The patients were seen to be treated with compassion and kindness.

Staff spoke about ‘wanting to make a difference for patients and their families’ and wanting ‘to care for people in the same way they would want their own families to be cared for’.

From April 2021 to December 2021, 60% of patients surveyed rated their experience in the emergency department as ‘very good’, 24% rated it ‘good’ and the remaining 16% rated it as satisfactory.

The department was also praised for the emotional support it provided to patients and their families. The commission said: ‘They understood patients’ personal, cultural and religious needs.’

The Department of Health and Social Care released a statement to say: ‘Once finalised the full reports will be published on the department webpage, alongside action plans – detailing how any identified issues will be addressed. The department and Manx Care will be directly discussing the content of the reports once the inspections have been completed.’

Health Minister Lawrie Hooper said that the department received this report last month.

‘We have no timescale of when they did that report, whether there has been any substantial change, new issues developing or whether the steps that Manx Care has already taken are starting to bare fruit,’ he said.

The CQC visited the emergency department between June 13 and June 16 this year.

Executive director Paul Moore told the Manx Independent: ‘In many ways they (the issues) were not a surprise to us, we explained these issues to the CQC in an open, honest and transparent way.’

When asked about grievance procedures in the emergency department, Moore said: ‘Those procedures are in place and can be used by colleagues.’

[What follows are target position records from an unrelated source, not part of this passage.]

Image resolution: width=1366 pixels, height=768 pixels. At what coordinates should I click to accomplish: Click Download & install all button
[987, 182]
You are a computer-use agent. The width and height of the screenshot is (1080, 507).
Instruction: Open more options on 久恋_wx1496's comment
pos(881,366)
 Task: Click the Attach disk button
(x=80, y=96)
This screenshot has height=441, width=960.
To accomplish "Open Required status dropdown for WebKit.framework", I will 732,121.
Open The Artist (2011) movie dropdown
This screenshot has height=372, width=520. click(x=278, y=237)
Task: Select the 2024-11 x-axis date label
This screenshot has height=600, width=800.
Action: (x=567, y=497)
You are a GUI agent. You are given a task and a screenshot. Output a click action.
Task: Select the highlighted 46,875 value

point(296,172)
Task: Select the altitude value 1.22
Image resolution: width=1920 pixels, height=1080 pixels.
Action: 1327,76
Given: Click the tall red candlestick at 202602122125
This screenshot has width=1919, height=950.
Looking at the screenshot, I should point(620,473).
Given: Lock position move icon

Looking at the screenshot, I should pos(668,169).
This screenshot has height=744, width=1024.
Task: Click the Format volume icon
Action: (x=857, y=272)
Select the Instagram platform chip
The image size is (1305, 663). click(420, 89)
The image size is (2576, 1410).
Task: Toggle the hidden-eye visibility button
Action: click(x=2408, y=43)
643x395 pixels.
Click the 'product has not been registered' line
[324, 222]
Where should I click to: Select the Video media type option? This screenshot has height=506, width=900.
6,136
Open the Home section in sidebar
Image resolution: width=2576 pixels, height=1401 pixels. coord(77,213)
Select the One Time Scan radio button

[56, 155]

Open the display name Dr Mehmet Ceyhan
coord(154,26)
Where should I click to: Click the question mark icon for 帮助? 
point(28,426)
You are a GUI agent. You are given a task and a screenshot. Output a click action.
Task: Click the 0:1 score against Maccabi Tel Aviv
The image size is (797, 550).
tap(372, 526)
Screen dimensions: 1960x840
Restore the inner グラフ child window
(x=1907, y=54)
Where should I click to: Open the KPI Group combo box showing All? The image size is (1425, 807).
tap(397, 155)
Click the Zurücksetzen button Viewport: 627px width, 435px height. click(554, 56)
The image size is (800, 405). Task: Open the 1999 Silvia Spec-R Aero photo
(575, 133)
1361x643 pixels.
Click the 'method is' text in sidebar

Mr Moore could not provide any data on grievance reports.

This review is due to finish in October and the government said reports will be published ‘in due course’.

The CQC told the Manx Independent: ‘Any reports CQC produces as part of its work in the island are passed to the Isle of Man’s Department for Health and Social Care and not published by CQC.

‘CQC reports are subject to a thorough quality assurance process prior to publication, so we cannot comment on unpublished reports.’

Commissioning the review was one of 26 recommendations made by Sir John Michael in his independent review of the Isle of Man’s health and social care system.

On Tuesday, the Isle of Man Examiner reported that waiting lists at the emergency department had got much longer in the past few years.